While the most glaring on-campus reminder of the scandal might be the Mildred and Louis Lasch Football Building, the Lasch family has no qualms about leaving its name on it, a family member said Friday.
"You don't build a building and put your name on it expecting that something like this is going to happen, but we have seen a lot of good things happen in that building ... and we expect to see a lot of good, honorable things happen in that building in the future," said Ken Smukler, a grandson of the Laschs, who helped start Penn State football's booster club in 1959 and donated $1.7 million to build what is billed as one of the finest collegiate football operations facilities in the nation.
Penn State President Rodney Erickson told a news conference after the trustees' meeting in Dunmore on Friday that there was discussion about "modest renovations" at Lasch. Afterward, he told the AP that Athletic Director David Joyner and new Penn State football coach Bill O'Brien have discussed the renovations, including to the locker room and shower.
Football players appearing at a charity event on campus on Friday were divided on renovations to their locker room.
"It doesn't creep me out at all being in (the locker room)," cornerback Stephon Morris said. "I'm fine with it."
Later, defensive tackle Jordan Hill said he and some others "feel uncomfortable."
"A couple guys will joke around about it, but, you know, we'll be grown men about it," he said. "We don't want to act like little kids and be immature so we'll tell them, `Come on, just shut up and go get in the shower."'
A huge downtown mural shows many figures in Penn State history.

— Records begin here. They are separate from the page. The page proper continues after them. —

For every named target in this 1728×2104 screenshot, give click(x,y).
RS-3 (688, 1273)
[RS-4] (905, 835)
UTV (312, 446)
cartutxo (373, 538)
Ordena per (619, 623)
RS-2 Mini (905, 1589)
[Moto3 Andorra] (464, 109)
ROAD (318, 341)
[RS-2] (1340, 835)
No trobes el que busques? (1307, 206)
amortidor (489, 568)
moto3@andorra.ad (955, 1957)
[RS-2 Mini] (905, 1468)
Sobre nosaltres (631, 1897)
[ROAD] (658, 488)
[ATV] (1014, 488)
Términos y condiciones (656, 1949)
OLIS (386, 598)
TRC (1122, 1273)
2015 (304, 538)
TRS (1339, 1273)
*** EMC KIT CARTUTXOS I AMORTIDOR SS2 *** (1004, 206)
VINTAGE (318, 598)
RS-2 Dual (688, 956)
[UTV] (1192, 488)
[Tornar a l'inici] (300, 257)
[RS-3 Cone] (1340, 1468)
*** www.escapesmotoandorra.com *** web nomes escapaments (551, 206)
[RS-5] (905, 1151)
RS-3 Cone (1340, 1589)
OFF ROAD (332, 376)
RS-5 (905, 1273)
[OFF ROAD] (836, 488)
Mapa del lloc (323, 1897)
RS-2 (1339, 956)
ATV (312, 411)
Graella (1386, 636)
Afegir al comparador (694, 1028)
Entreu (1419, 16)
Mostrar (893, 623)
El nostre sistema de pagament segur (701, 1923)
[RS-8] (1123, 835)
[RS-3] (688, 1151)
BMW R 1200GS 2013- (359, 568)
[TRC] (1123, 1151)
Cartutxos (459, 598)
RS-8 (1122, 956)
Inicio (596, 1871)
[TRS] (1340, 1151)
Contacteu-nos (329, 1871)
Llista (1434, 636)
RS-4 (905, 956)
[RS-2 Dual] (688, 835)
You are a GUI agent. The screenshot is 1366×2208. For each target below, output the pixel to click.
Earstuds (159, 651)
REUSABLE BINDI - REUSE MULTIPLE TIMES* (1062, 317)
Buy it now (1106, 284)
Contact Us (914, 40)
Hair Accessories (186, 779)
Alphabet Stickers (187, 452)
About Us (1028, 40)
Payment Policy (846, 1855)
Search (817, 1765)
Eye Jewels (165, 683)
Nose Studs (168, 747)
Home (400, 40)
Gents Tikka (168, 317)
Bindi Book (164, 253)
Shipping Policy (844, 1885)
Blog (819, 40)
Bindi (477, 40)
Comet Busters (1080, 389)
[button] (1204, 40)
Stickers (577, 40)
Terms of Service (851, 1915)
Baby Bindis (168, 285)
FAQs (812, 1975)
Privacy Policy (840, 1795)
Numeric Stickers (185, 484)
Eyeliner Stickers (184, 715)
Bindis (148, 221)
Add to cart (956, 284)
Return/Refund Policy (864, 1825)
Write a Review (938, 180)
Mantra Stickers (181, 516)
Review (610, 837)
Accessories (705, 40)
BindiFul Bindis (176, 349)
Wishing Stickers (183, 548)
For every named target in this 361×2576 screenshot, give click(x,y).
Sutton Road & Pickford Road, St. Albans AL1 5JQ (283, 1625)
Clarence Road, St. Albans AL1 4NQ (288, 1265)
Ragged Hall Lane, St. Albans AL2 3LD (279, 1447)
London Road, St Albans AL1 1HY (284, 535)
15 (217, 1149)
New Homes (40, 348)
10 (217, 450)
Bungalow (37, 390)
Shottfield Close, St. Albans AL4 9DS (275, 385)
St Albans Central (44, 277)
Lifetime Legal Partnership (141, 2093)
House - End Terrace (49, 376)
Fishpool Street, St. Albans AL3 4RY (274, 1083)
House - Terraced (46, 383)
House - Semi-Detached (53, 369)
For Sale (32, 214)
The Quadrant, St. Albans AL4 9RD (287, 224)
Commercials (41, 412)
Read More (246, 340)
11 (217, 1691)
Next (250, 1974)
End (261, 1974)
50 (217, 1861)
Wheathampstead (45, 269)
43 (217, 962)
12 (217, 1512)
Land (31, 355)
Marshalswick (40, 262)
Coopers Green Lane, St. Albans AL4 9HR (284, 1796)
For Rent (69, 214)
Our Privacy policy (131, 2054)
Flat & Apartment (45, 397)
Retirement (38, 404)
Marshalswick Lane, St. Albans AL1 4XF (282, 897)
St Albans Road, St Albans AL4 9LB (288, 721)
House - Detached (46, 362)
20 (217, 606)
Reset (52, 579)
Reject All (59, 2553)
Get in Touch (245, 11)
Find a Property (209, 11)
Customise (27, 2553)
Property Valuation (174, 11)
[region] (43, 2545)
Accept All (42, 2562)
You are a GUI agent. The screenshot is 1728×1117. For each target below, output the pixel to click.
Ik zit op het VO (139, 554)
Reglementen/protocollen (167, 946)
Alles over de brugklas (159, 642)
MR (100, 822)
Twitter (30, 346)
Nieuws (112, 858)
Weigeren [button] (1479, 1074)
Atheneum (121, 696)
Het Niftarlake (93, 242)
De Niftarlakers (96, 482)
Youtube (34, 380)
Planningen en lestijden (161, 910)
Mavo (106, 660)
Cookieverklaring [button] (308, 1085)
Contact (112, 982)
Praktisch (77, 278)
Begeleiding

The artist, Michael Pilato, said he had no immediate plans to remove Paterno or Spanier. He already painted over Sandusky, replacing him with a Penn State grad who is an advocate for abuse victims and issues.
The Paterno family is well known in the State College community for philanthropic efforts, including millions of dollars to the university to help build a library and fund endowments and scholarships. Even Penn State's creamery has a famous flavor named after the coach, Peachy Paterno.
Ex-Gov. Ed Rendell, who left office last year, said Paterno's name should stay on the library - "it symbolizes the good of Joe Paterno," he said - but that other reminders, such as the statue, should be evaluated on a case-by-case basis.
The Paterno name has disappeared from other honors.
Nike founder Phil Knight, who won thunderous applause with his passionate defense of the coach at his January memorial service, decided Thursday to remove Paterno's name from a child development center on the company campus in Oregon.
The Big Ten also removed Paterno's name from the football championship trophy it had named after him.
Paterno's family said the coach, who died in January of lung cancer, would not have taken part in a cover-up.
Cynthia Zujaowski, of Clarks Summit, whose husband is a Penn State graduate, said the statue should remain.
"He won more football games than anyone in the world. That accomplishment stands. He helped build Penn State as it is today. He stood for integrity," said Zujaowski, who attended Friday's board of trustees meeting. "Statute or nor statue, that legacy remains, and I believe that the statue should stand in memory of that."
The statue's sculptor, Angelo DiMaria, said it would be difficult to see his work taken down but he could accept it if it would help the school heal.
"If the statue stays, there will always be people who don't believe he deserves to be there," DiMaria said. "If it goes, there will always be people who believe he achieved great things."
On Friday, a bouquet of daisies and purple flowers were left on top of a sign at the base of the statue that read: "Remember: He was a man. Not a God!!!"